In Monday’s Globe and Mail came an article about a beer aimed at Quebec’s sovereignty, L’Indépendante – Vive la bière libre. The main angle here was seeing the release of a beer whose profits are donated to the separatist movement as frustration that sovereignty has taken a back seat in the provincial elections.
Although it was good of the national daily to pick up the story, there were a couple of areas where the writer, Ingrid Peritz, missed the point. For one, she risked editorializing by claiming that a new beer might now be the only shot Quebec sovereignty. “The light ale may be the best hope of putting independence in the grasp of Quebeckers in the short term,” she wrote.

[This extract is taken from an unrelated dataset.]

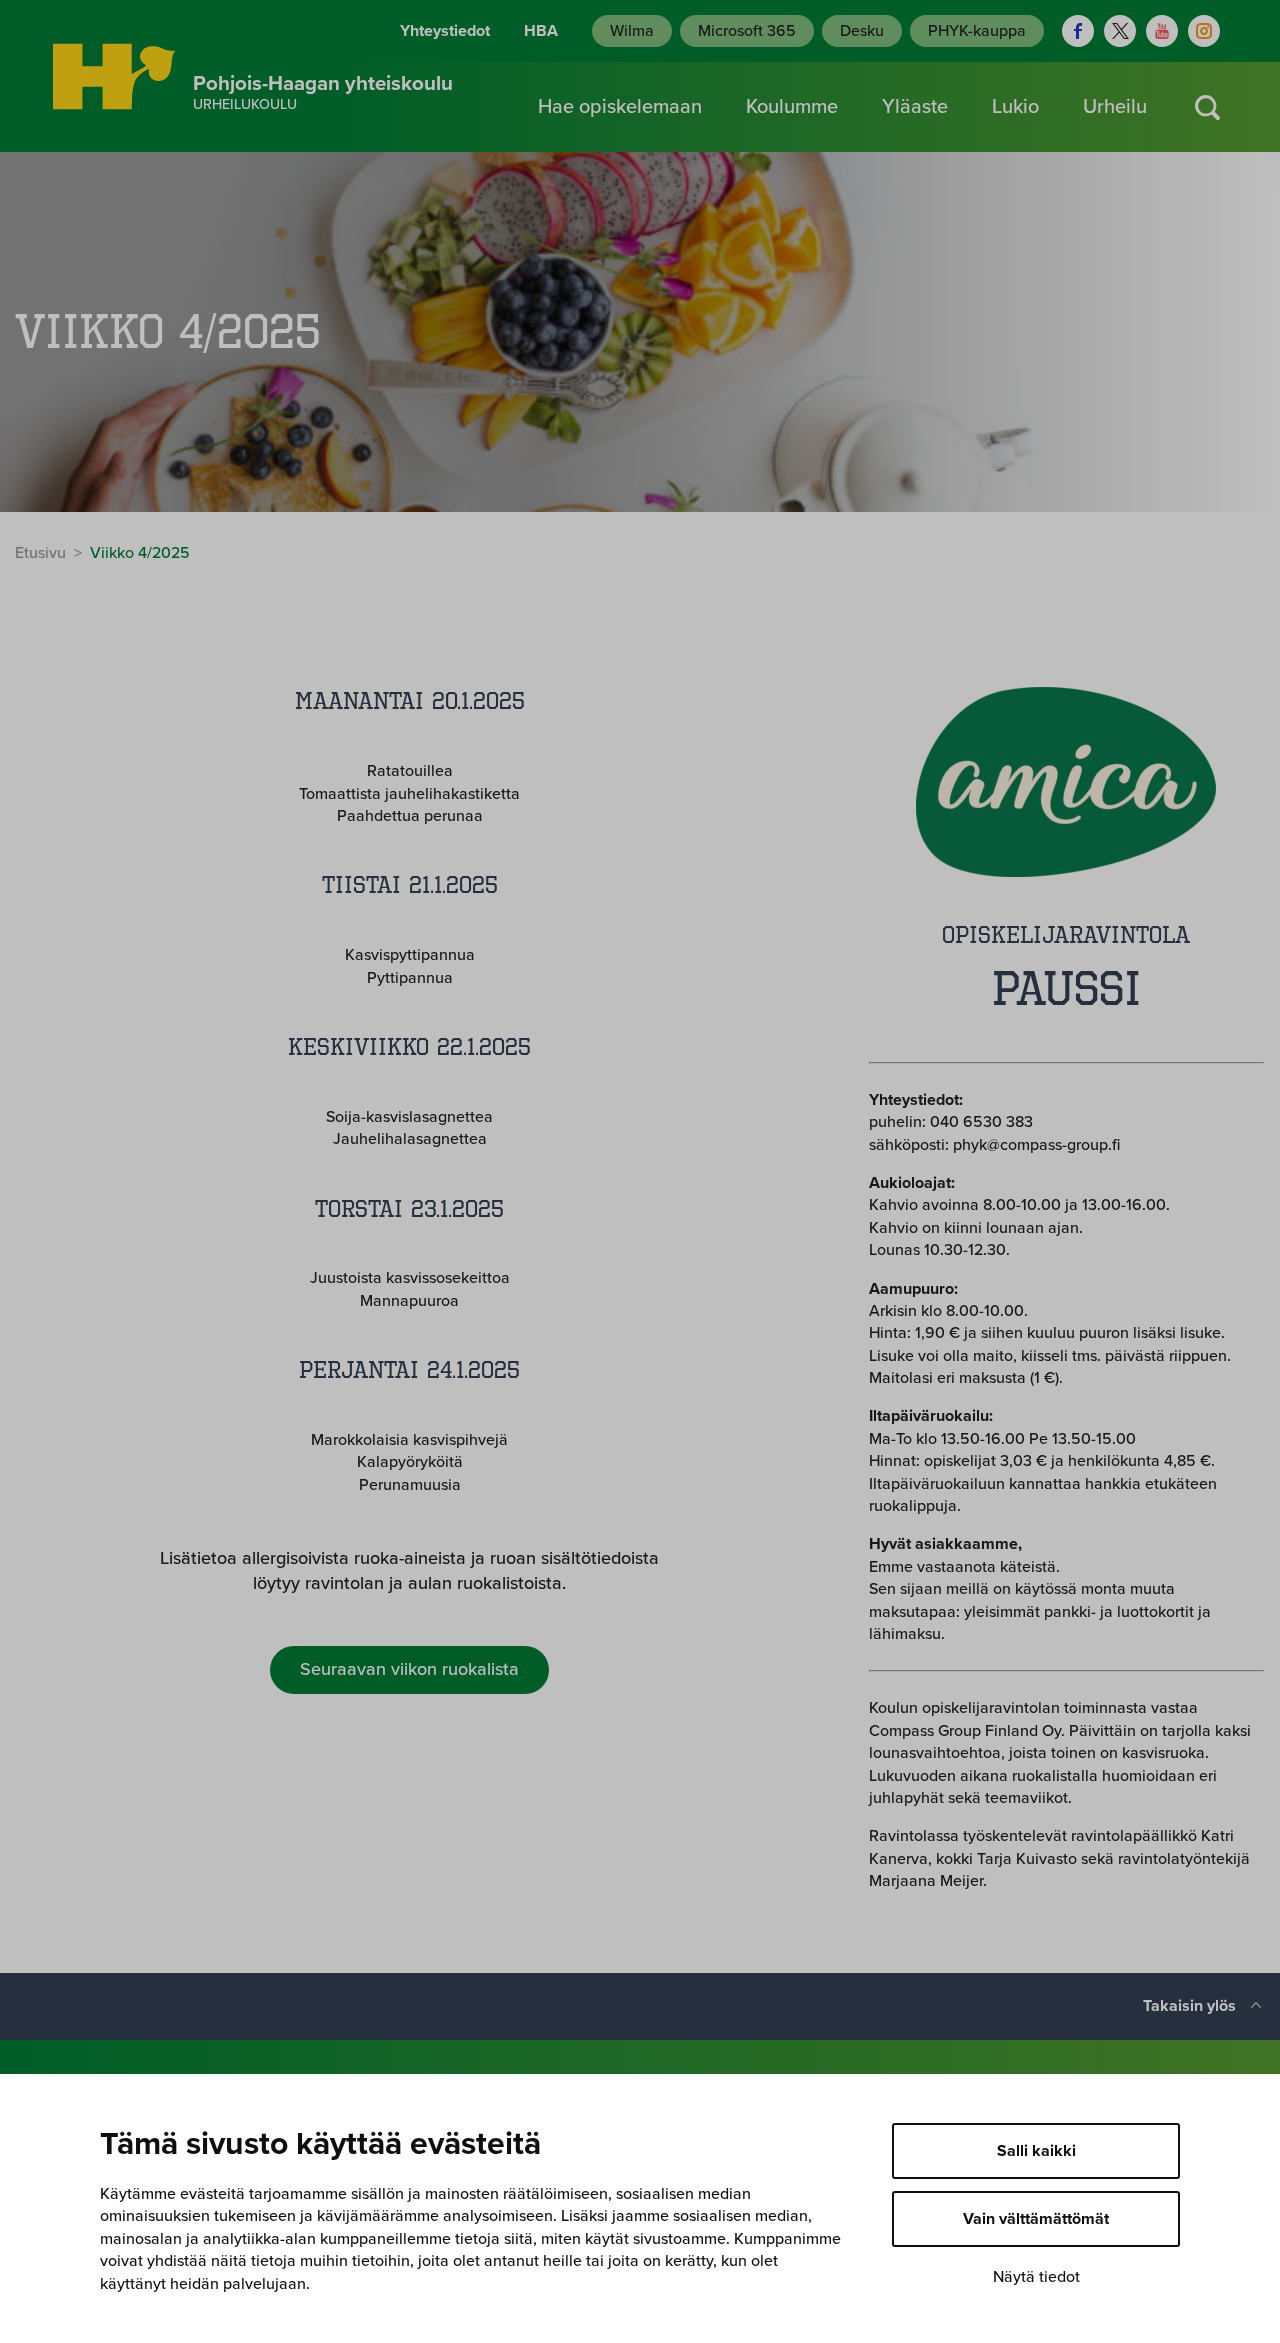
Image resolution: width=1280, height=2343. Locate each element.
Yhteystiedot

For another, her research on other nationalist breweries pointed her to an ad campaign by Labatt, the InBev owned mega-brewery FROM ONTARIO. A corporation would feign support of a political cause to sell a product? Say it ain’t so. A better example might be the immensely popular beer whose label has a shining symbol of pride on it.

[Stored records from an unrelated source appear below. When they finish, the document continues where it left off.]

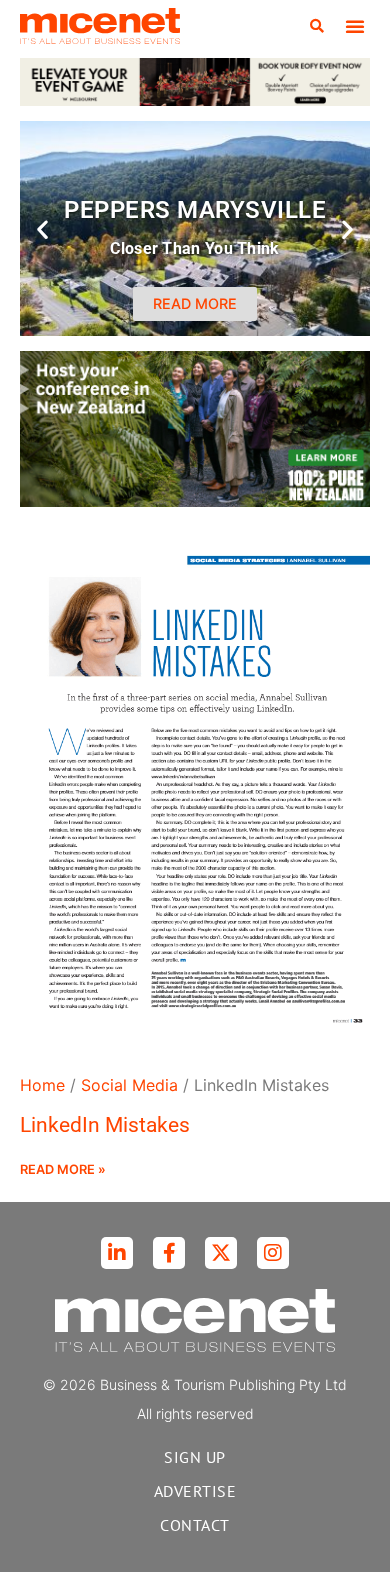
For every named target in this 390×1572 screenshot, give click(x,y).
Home (42, 1085)
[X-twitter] (221, 1253)
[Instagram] (273, 1253)
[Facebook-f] (169, 1253)
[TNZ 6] (195, 501)
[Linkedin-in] (117, 1253)
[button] (317, 26)
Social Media (129, 1085)
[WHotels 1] (195, 100)
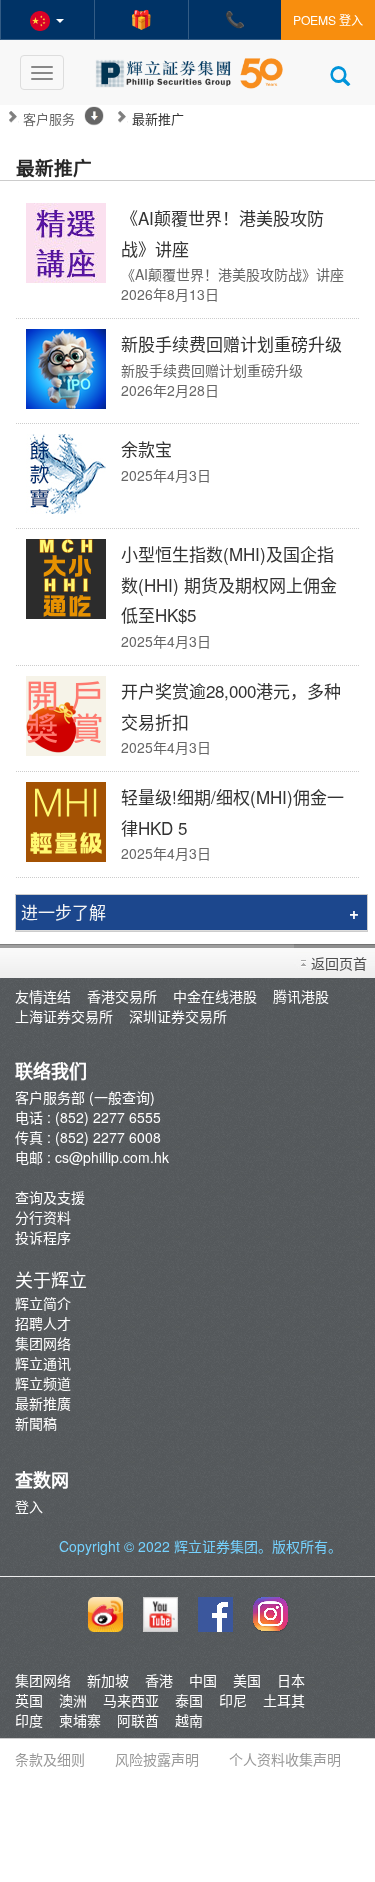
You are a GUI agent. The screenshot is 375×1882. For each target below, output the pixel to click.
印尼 (233, 1700)
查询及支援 (50, 1197)
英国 (29, 1700)
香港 (159, 1680)
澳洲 (73, 1700)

Last, a quote from a marketing prof at HEC-Montreal’s business school (and amateur beer socialogist) made news with the quote “Beer is practically Quebec’s identity. It’s really the national beverage of Quebeckers.” I would not disagree that this province loves the suds, but beer is far from embodying the Quebecois experience (unless you tack an asterisk next to “beer” that reads “Molson and Borèale”).
All this said, I think it is fantastic that a small Quebec brewery made national news. Thanks to Ms. Peritz for her work and to Mr. Cox for the link.